Si se estudiara bien el método Bukele, saltaría de inmediato a la vista que El Salvador es un país con una superficie menor a la de la región del Biobío y con menos población que la Metropolitana. También, que la corrupción estaba —¿está?— enquistada en su sistema político, y que no tiene mayores problemas fronterizos o migratorios. Nada equivalente a la realidad chilena. Quizás se puede rescatar la voluntad de Bukele, pero no mucho más. Las realidades son demasiado diferentes, por más que a algunos les atraiga reeditar en suelo chileno imágenes de los presos rapados, semidesnudos y en celdas monumentales.

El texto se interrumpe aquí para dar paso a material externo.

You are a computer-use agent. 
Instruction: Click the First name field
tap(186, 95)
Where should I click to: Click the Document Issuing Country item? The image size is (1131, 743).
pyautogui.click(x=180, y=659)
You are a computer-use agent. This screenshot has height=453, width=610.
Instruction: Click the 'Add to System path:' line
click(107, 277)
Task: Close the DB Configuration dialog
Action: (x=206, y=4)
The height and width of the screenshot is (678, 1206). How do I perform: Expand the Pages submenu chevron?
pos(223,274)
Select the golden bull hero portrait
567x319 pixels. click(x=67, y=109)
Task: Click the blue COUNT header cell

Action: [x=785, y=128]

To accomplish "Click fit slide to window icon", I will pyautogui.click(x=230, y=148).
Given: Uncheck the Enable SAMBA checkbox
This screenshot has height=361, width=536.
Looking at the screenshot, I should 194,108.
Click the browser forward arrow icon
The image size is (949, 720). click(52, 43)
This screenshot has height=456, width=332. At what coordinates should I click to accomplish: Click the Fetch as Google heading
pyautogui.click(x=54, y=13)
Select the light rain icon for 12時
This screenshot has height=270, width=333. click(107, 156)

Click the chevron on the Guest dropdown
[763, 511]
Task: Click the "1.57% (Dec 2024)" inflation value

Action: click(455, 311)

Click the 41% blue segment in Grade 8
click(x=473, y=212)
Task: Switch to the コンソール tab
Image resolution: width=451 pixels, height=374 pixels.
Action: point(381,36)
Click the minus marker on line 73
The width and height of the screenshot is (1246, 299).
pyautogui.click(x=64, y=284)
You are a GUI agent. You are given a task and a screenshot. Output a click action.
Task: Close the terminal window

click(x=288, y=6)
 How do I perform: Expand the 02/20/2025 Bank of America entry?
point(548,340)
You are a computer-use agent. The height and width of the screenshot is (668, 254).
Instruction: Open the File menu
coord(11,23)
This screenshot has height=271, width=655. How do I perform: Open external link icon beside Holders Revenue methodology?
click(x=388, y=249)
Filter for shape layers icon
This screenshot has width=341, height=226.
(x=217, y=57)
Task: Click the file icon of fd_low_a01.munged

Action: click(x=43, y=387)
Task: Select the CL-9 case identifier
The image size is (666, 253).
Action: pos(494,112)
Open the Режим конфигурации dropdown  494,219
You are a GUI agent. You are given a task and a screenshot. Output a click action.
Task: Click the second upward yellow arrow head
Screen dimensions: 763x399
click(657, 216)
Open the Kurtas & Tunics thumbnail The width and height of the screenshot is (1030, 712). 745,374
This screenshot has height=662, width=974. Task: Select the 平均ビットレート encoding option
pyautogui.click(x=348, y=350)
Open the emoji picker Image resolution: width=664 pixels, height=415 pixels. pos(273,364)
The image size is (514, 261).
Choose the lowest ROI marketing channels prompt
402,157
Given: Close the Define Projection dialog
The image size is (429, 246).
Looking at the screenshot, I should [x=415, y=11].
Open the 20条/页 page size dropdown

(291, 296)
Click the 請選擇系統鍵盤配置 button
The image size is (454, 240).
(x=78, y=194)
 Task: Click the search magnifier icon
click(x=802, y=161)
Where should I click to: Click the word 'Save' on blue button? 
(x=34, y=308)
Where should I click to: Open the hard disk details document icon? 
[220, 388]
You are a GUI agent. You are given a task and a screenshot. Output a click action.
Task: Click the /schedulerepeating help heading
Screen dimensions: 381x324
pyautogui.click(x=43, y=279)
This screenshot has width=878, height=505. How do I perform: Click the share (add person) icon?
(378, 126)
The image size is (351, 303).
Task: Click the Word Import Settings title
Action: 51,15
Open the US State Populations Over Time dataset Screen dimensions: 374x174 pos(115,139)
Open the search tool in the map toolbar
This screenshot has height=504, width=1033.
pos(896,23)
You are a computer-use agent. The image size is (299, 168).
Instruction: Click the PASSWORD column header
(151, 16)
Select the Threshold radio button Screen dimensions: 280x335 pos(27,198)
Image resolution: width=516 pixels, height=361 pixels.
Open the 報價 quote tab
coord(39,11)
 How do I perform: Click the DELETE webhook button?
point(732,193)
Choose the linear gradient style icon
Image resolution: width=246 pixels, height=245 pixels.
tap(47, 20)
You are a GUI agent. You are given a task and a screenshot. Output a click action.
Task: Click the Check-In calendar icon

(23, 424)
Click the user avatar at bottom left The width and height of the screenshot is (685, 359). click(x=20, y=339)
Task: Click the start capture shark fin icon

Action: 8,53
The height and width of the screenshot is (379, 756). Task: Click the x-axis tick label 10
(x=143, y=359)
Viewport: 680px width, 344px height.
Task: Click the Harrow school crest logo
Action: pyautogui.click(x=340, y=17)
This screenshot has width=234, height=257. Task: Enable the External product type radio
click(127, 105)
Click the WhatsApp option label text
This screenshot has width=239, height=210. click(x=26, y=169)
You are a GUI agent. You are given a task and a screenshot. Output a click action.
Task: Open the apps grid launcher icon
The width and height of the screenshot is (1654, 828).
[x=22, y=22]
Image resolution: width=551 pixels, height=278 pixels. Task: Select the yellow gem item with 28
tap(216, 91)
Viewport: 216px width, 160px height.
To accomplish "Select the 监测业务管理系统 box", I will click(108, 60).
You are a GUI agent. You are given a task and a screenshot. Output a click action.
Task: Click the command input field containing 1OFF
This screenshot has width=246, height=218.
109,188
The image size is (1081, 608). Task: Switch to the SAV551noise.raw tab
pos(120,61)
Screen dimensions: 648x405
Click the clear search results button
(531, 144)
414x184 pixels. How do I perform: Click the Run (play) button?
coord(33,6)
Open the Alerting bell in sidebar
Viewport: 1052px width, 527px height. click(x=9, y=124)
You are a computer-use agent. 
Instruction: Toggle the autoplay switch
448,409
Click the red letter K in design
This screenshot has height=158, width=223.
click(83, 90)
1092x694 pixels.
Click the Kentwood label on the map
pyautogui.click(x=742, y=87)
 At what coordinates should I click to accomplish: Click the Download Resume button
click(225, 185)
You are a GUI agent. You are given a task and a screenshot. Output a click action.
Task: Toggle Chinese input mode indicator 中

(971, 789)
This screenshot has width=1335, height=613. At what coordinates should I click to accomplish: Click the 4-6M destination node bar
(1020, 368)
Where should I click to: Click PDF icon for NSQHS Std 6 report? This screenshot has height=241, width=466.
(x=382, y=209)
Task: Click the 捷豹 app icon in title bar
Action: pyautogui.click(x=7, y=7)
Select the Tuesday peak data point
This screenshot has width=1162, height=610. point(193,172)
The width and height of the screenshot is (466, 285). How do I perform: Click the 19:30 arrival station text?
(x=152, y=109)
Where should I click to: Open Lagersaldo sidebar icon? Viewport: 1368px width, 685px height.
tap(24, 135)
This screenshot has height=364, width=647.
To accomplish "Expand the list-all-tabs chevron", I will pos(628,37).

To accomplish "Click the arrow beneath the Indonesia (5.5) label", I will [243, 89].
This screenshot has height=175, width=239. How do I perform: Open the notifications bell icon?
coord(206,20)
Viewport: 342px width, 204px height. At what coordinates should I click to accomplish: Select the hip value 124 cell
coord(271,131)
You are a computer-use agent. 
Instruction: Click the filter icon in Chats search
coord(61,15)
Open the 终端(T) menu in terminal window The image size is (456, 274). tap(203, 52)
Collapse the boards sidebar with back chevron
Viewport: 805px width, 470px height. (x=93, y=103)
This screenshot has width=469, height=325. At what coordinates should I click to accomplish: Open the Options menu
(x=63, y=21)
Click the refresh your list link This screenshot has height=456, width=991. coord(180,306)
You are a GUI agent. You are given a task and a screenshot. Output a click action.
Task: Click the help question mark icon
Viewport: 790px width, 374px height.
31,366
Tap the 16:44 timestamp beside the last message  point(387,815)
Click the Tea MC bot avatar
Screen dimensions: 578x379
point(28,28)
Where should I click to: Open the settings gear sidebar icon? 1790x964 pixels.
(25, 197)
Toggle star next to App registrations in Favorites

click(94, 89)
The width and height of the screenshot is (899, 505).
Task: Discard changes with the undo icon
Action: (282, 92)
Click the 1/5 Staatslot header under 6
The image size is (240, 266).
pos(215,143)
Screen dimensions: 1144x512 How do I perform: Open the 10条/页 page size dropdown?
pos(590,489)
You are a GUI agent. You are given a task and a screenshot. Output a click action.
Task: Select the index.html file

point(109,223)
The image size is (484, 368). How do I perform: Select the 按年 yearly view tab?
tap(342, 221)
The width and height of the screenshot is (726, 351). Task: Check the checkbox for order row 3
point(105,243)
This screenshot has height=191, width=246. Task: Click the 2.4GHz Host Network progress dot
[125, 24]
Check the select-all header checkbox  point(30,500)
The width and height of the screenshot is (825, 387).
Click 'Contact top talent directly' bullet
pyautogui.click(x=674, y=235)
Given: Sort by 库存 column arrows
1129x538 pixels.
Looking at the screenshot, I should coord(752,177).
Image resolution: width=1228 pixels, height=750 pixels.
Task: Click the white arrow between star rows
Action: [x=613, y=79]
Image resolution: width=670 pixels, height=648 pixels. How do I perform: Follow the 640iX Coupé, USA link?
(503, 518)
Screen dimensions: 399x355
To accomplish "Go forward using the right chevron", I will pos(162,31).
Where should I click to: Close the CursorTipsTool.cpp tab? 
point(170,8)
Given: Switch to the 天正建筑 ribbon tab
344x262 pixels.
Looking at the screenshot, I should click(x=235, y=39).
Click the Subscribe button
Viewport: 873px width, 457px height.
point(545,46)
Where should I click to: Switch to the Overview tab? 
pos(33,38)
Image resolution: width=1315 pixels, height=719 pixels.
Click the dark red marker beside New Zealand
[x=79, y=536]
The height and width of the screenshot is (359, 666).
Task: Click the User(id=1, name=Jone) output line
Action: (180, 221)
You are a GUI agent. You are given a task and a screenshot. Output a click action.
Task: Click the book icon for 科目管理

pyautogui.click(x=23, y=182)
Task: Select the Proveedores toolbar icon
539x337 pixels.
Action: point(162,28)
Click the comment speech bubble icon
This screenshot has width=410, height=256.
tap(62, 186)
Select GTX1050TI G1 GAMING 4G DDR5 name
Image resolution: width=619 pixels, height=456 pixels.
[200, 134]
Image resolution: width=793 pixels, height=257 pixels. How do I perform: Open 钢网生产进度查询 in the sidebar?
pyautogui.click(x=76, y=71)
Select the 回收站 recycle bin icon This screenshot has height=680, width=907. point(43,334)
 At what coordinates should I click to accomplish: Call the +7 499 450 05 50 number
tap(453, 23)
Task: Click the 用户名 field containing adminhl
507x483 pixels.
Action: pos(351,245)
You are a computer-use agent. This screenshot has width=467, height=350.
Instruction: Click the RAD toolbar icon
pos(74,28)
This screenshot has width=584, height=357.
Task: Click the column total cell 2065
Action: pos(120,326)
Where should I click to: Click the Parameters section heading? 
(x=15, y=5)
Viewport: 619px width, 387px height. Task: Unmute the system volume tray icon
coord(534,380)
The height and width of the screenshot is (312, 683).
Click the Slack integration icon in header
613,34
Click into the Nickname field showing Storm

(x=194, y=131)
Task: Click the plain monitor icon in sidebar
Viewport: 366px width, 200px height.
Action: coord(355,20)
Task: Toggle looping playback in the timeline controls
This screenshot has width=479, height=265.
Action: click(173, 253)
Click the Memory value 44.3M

Pablo Zeballos, uno de los investigadores chilenos con más experiencia de campo en este tipo de fenómenos, ha sostenido en diversos espacios la necesidad de proteger instituciones como Gendarmería, Aduanas o las Fuerzas Armadas. También a invertir en inteligencia (un área brutalmente descuidada en nuestro país), control financiero y generar la voluntad política necesaria para empujar los cambios que sean necesarios. No cree que Chile esté perdido, pero sí que se le agota el tiempo. No podemos perder ese escaso margen en discusiones bizantinas sobre modelos que no se hacen cargo del problema (la candidata oficialista Jeannette Jara ha dado muestras de estar perdida en esta materia) ni en la gestualidad de la campaña presidencial, que transforma la crisis de seguridad en una competencia por quién es más duro.
La próxima administración chilena heredará un país donde el crimen organizado excedió el problema de seguridad; es una amenaza institucional. La lentitud en abordarlo erosiona la capacidad del Estado para responder cuando finalmente decida hacerlo. Y hay que pensarlo para nuestro país. No vaya a ser que tengamos demasiado Bukele y muy poco Chile.